Mavi yakalı işçilerin yüzde 45’inin ve işsiz gençlerin yüzde 38’inin ilk tercihi MC olarak belirlenmiş. Toplam seçmenlerin yüzde 40’ını oluşturan bu iki grubun seçime katılma oranı ise düşük kalmaktaymış.
Kamuoyu yoklamaları, ikinci turda Fillon’u önde göstermektedir. Ne var ki, ekonomik ve sosyal politikalardaki karşıt konumlar, kampanya ilerledikçe bu öngörüyü Le Pen lehine değiştirebilecektir.
Brexit ve Trump sürprizleri, Mayıs 2017’de, AB’nin merkezinde de tekrarlanacak mı? MC, Fransa sosyalizminin birikimlerinden yararlanarak, Trump’ı ve Brexit’i destekleyenlerde görülmeyen bir sınıfsal platform oluşturmaktadır. Sosyal bilimci Bruno Cautrès bu durumu, “Sol, işçi sınıfını koruma işlevini Bn. Le Pen’e devretmeyi göze alamaz; ne var ki, bugün için MC işçi sınıfının partisi olmuştur” diye özetliyor (Financial Times, 21 Ekim).

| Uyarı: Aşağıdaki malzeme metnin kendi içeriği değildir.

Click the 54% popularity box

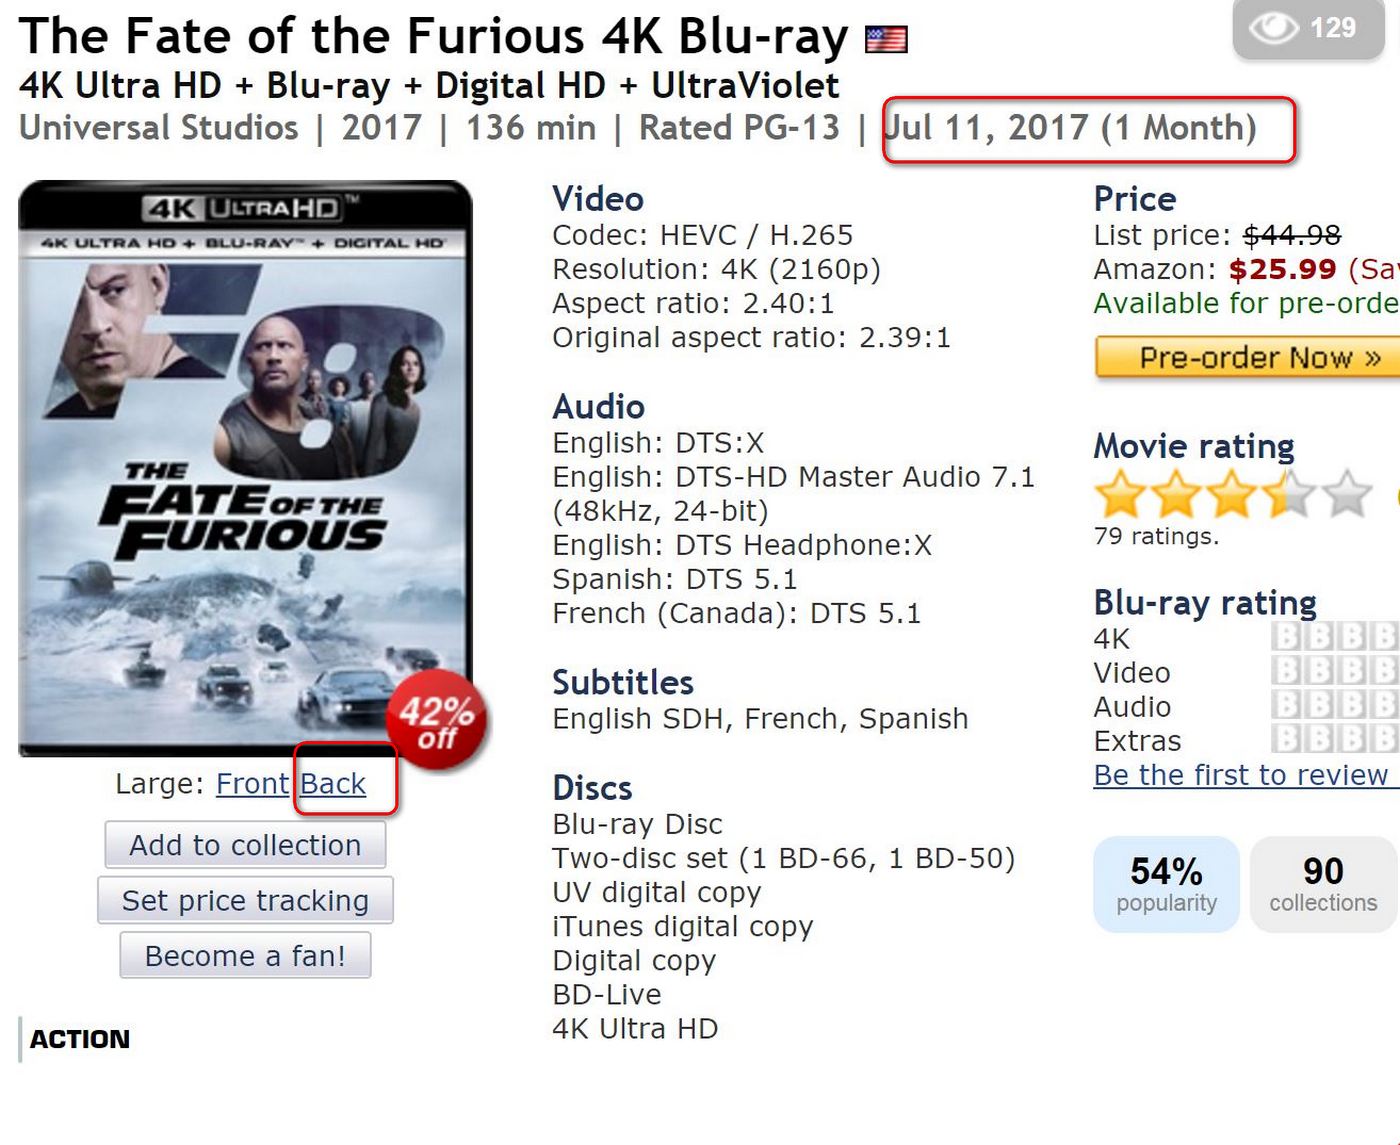click(x=1166, y=884)
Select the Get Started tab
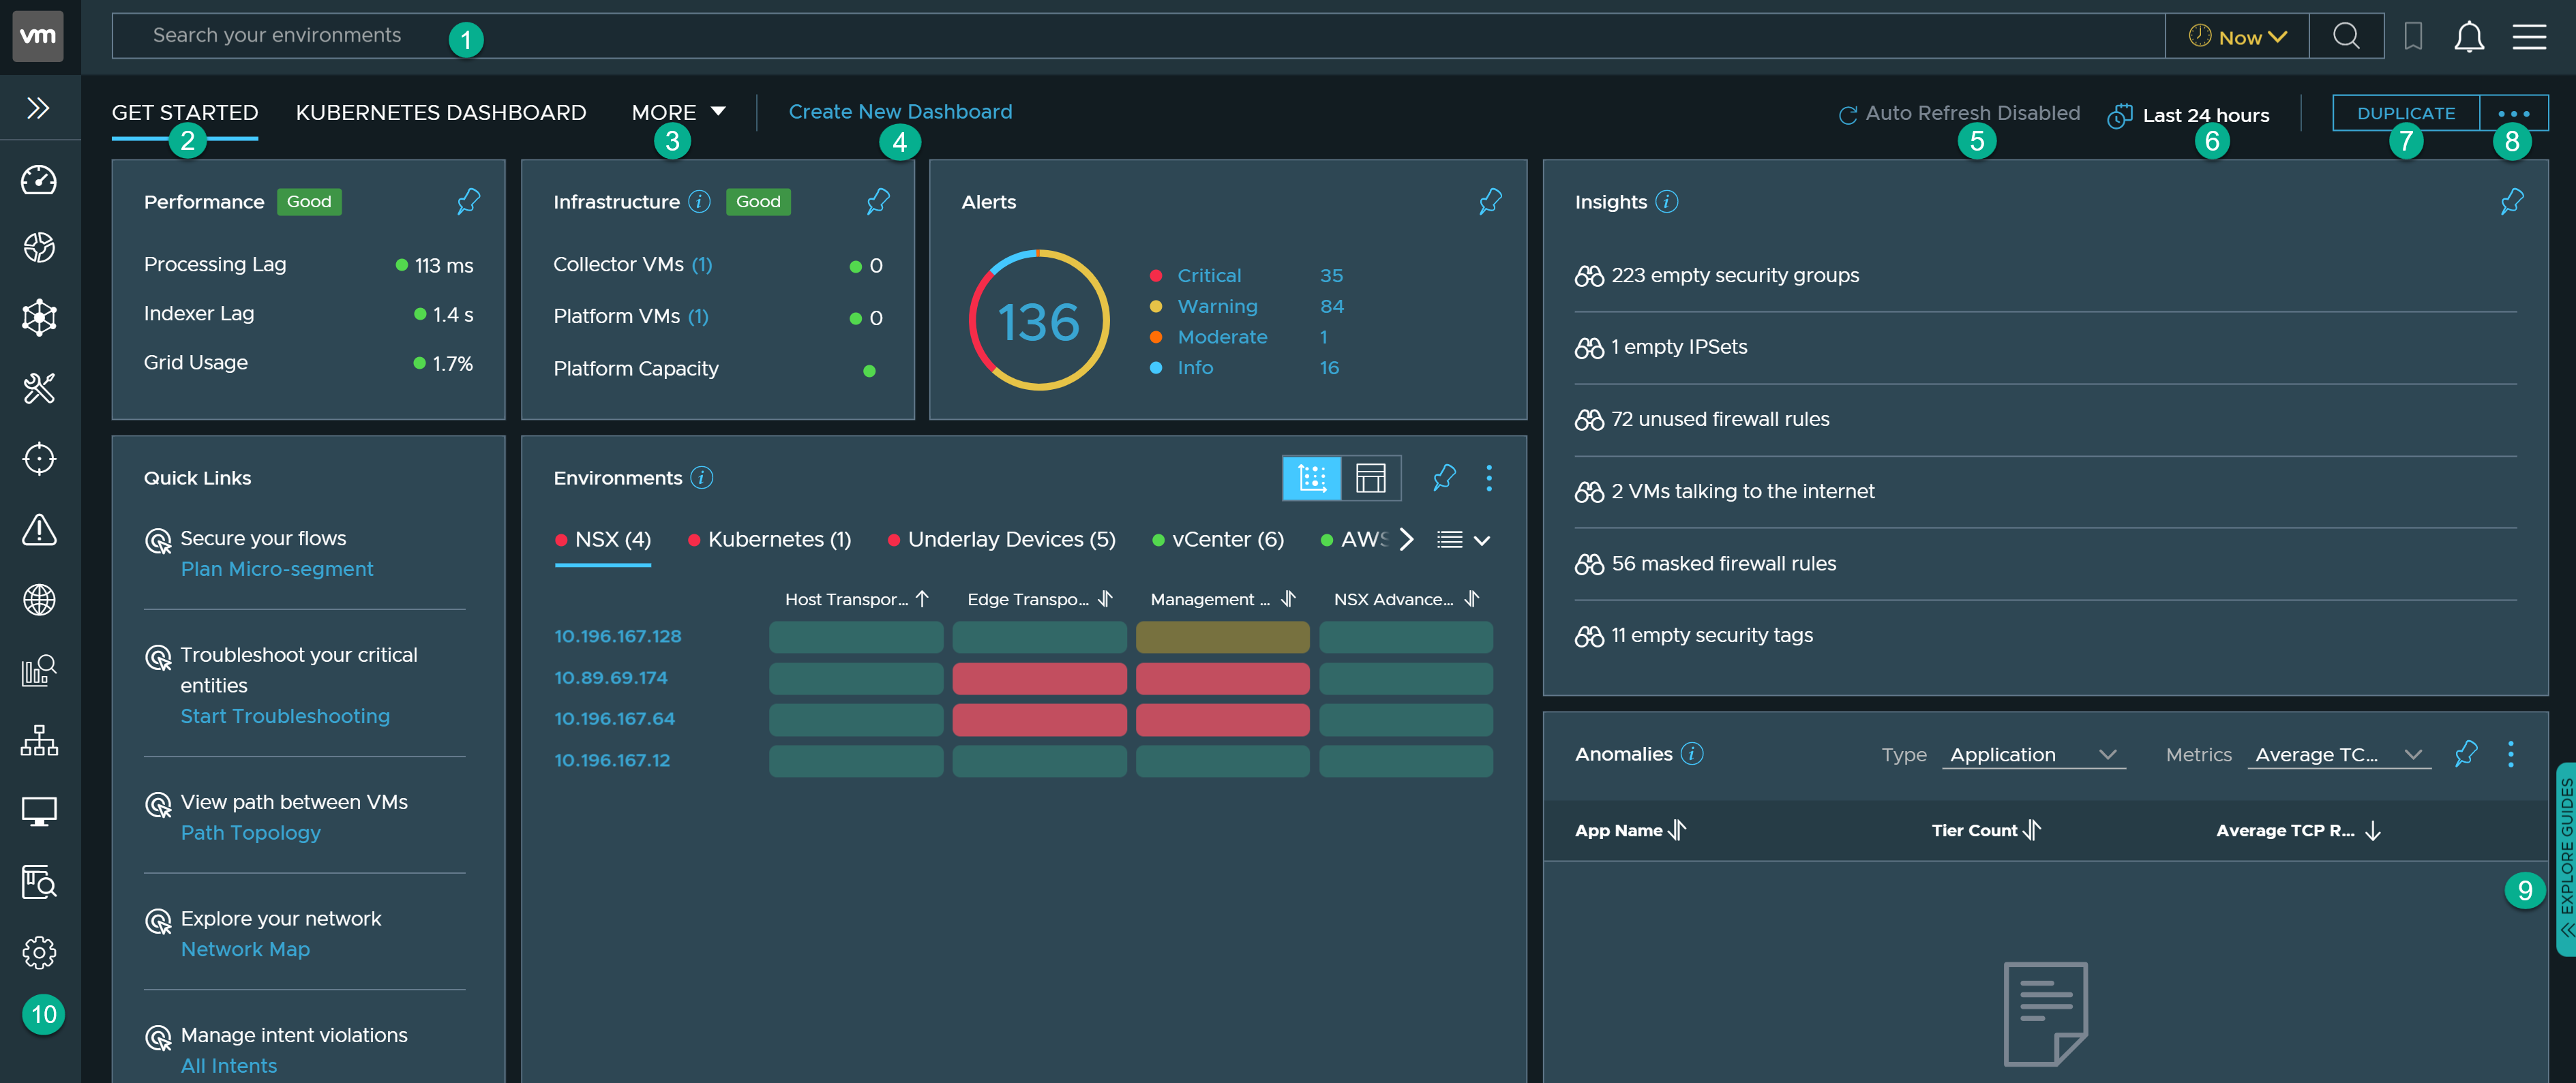 pyautogui.click(x=184, y=110)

Sermayenin sınırsız tahakküm tasarımı, halk sınıfları tarafından reddedilmekte; bu tepki siyasete, bazen iktidara taşınmaktadır.
Ne yazık ki, işçi sınıfının yerli-göçmen öğeleri arasındaki karşıtlığa odaklanan ve geleneksel faşizmle akrabalık taşıyan akımlar, şimdilik bu tepkinin siyasî öncülüğünü üstlenebilmektedir.
Bu ortamda, her ülkeye özgü sınıf mücadeleleri mirasını taşıyan sol, sosyalist, devrimci akımların yeni baştan yeşermesi, günümüzün âcil sorunudur.